▶ Exercise aim: Each line below must be transcribed with no word changed.

===== Data records

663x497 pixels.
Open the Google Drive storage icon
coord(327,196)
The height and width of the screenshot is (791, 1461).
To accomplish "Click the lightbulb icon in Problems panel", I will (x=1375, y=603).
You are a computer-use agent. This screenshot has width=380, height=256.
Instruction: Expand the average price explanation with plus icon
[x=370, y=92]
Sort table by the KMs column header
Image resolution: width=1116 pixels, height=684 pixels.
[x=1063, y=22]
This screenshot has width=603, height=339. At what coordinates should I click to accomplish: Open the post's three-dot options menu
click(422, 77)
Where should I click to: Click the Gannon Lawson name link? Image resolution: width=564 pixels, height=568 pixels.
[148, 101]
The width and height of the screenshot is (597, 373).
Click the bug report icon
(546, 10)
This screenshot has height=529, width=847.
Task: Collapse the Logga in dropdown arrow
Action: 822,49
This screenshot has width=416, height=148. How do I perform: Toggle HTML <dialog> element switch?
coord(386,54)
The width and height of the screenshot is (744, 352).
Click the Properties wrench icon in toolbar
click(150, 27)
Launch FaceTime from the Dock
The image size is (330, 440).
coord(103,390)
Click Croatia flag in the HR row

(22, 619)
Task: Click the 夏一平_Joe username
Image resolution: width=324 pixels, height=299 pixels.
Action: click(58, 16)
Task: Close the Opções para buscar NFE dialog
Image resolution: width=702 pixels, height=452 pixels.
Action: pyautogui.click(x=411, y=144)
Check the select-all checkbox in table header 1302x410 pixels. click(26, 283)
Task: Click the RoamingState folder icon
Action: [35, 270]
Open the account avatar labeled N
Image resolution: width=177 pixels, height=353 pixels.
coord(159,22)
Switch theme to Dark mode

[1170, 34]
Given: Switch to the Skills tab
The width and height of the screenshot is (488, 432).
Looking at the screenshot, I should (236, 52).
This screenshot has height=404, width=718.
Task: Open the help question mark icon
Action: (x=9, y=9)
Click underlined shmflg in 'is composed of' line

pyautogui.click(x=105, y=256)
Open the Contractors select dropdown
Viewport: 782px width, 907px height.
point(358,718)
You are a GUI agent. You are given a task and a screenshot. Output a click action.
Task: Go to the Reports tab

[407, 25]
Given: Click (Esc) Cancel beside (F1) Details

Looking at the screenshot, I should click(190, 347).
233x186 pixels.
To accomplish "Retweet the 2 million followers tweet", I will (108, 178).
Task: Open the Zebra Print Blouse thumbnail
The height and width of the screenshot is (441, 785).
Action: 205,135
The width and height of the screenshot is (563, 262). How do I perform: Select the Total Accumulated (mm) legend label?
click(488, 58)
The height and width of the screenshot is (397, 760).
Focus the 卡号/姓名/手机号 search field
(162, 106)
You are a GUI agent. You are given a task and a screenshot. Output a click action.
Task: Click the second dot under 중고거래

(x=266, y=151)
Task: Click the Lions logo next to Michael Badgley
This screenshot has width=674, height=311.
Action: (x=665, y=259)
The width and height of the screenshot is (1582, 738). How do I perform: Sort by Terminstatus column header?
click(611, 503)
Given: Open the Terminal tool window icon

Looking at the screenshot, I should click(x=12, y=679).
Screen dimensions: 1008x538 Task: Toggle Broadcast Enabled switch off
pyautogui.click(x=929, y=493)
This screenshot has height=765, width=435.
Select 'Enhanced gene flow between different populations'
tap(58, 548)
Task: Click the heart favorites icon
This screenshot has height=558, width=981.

==========

▶ Task output:
663x497 pixels.
Open the Google Drive storage icon
coord(327,196)
The height and width of the screenshot is (791, 1461).
To accomplish "Click the lightbulb icon in Problems panel", I will (x=1375, y=603).
You are a computer-use agent. This screenshot has width=380, height=256.
Instruction: Expand the average price explanation with plus icon
[x=370, y=92]
Sort table by the KMs column header
Image resolution: width=1116 pixels, height=684 pixels.
[x=1063, y=22]
This screenshot has width=603, height=339. At what coordinates should I click to accomplish: Open the post's three-dot options menu
click(422, 77)
Where should I click to: Click the Gannon Lawson name link? Image resolution: width=564 pixels, height=568 pixels.
[148, 101]
The width and height of the screenshot is (597, 373).
Click the bug report icon
(546, 10)
This screenshot has height=529, width=847.
Task: Collapse the Logga in dropdown arrow
Action: 822,49
This screenshot has width=416, height=148. How do I perform: Toggle HTML <dialog> element switch?
coord(386,54)
The width and height of the screenshot is (744, 352).
Click the Properties wrench icon in toolbar
click(150, 27)
Launch FaceTime from the Dock
The image size is (330, 440).
coord(103,390)
Click Croatia flag in the HR row

(22, 619)
Task: Click the 夏一平_Joe username
Image resolution: width=324 pixels, height=299 pixels.
Action: click(58, 16)
Task: Close the Opções para buscar NFE dialog
Image resolution: width=702 pixels, height=452 pixels.
Action: pyautogui.click(x=411, y=144)
Check the select-all checkbox in table header 1302x410 pixels. click(26, 283)
Task: Click the RoamingState folder icon
Action: [35, 270]
Open the account avatar labeled N
Image resolution: width=177 pixels, height=353 pixels.
coord(159,22)
Switch theme to Dark mode

[1170, 34]
Given: Switch to the Skills tab
The width and height of the screenshot is (488, 432).
Looking at the screenshot, I should (236, 52).
This screenshot has height=404, width=718.
Task: Open the help question mark icon
Action: (x=9, y=9)
Click underlined shmflg in 'is composed of' line

pyautogui.click(x=105, y=256)
Open the Contractors select dropdown
Viewport: 782px width, 907px height.
point(358,718)
You are a GUI agent. You are given a task and a screenshot. Output a click action.
Task: Go to the Reports tab

[407, 25]
Given: Click (Esc) Cancel beside (F1) Details

Looking at the screenshot, I should click(190, 347).
233x186 pixels.
To accomplish "Retweet the 2 million followers tweet", I will (108, 178).
Task: Open the Zebra Print Blouse thumbnail
The height and width of the screenshot is (441, 785).
Action: 205,135
The width and height of the screenshot is (563, 262). How do I perform: Select the Total Accumulated (mm) legend label?
click(488, 58)
The height and width of the screenshot is (397, 760).
Focus the 卡号/姓名/手机号 search field
(162, 106)
You are a GUI agent. You are given a task and a screenshot. Output a click action.
Task: Click the second dot under 중고거래

(x=266, y=151)
Task: Click the Lions logo next to Michael Badgley
This screenshot has width=674, height=311.
Action: (x=665, y=259)
The width and height of the screenshot is (1582, 738). How do I perform: Sort by Terminstatus column header?
click(611, 503)
Given: Open the Terminal tool window icon

Looking at the screenshot, I should click(x=12, y=679).
Screen dimensions: 1008x538 Task: Toggle Broadcast Enabled switch off
pyautogui.click(x=929, y=493)
This screenshot has height=765, width=435.
Select 'Enhanced gene flow between different populations'
tap(58, 548)
Task: Click the heart favorites icon
This screenshot has height=558, width=981.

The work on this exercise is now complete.